(Pixel coordinate grounding data)
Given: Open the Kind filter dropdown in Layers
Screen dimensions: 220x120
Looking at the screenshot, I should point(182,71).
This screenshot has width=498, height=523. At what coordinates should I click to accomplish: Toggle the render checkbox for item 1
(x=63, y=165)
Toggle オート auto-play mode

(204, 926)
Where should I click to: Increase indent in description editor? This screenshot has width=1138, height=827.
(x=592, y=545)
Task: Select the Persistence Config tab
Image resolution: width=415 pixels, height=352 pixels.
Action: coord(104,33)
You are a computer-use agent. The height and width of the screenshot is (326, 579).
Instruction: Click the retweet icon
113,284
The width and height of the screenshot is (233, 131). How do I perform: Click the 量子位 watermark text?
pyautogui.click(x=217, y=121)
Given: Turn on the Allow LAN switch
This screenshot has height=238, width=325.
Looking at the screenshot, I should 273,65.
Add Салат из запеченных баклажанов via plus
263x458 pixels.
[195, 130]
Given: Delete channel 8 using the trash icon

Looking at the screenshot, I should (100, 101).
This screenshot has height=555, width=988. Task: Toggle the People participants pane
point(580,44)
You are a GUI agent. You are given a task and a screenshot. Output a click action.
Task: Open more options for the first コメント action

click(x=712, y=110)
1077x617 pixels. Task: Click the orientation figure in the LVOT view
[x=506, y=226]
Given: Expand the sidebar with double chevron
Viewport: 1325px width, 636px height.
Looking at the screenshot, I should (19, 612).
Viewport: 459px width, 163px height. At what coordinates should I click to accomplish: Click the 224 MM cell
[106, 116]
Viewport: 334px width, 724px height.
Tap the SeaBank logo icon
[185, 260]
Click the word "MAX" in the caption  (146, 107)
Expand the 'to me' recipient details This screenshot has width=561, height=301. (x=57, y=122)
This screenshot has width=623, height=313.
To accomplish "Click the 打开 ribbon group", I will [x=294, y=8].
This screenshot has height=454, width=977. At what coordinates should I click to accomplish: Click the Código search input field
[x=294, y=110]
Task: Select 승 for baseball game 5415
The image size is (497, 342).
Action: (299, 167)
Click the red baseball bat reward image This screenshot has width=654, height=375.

EXERCISE DETAILS. Reproduce each entry exactly, with nothing missing.

YOUR SOLUTION.
Given: Open the Kind filter dropdown in Layers
Screen dimensions: 220x120
Looking at the screenshot, I should point(182,71).
This screenshot has width=498, height=523. At what coordinates should I click to accomplish: Toggle the render checkbox for item 1
(x=63, y=165)
Toggle オート auto-play mode

(204, 926)
Where should I click to: Increase indent in description editor? This screenshot has width=1138, height=827.
(x=592, y=545)
Task: Select the Persistence Config tab
Image resolution: width=415 pixels, height=352 pixels.
Action: coord(104,33)
You are a computer-use agent. The height and width of the screenshot is (326, 579).
Instruction: Click the retweet icon
113,284
The width and height of the screenshot is (233, 131). How do I perform: Click the 量子位 watermark text?
pyautogui.click(x=217, y=121)
Given: Turn on the Allow LAN switch
This screenshot has height=238, width=325.
Looking at the screenshot, I should 273,65.
Add Салат из запеченных баклажанов via plus
263x458 pixels.
[195, 130]
Given: Delete channel 8 using the trash icon

Looking at the screenshot, I should (100, 101).
This screenshot has height=555, width=988. Task: Toggle the People participants pane
point(580,44)
You are a GUI agent. You are given a task and a screenshot. Output a click action.
Task: Open more options for the first コメント action

click(x=712, y=110)
1077x617 pixels. Task: Click the orientation figure in the LVOT view
[x=506, y=226]
Given: Expand the sidebar with double chevron
Viewport: 1325px width, 636px height.
Looking at the screenshot, I should (19, 612).
Viewport: 459px width, 163px height. At what coordinates should I click to accomplish: Click the 224 MM cell
[106, 116]
Viewport: 334px width, 724px height.
Tap the SeaBank logo icon
[185, 260]
Click the word "MAX" in the caption  (146, 107)
Expand the 'to me' recipient details This screenshot has width=561, height=301. (x=57, y=122)
This screenshot has width=623, height=313.
To accomplish "Click the 打开 ribbon group", I will [x=294, y=8].
This screenshot has height=454, width=977. At what coordinates should I click to accomplish: Click the Código search input field
[x=294, y=110]
Task: Select 승 for baseball game 5415
The image size is (497, 342).
Action: (299, 167)
Click the red baseball bat reward image This screenshot has width=654, height=375.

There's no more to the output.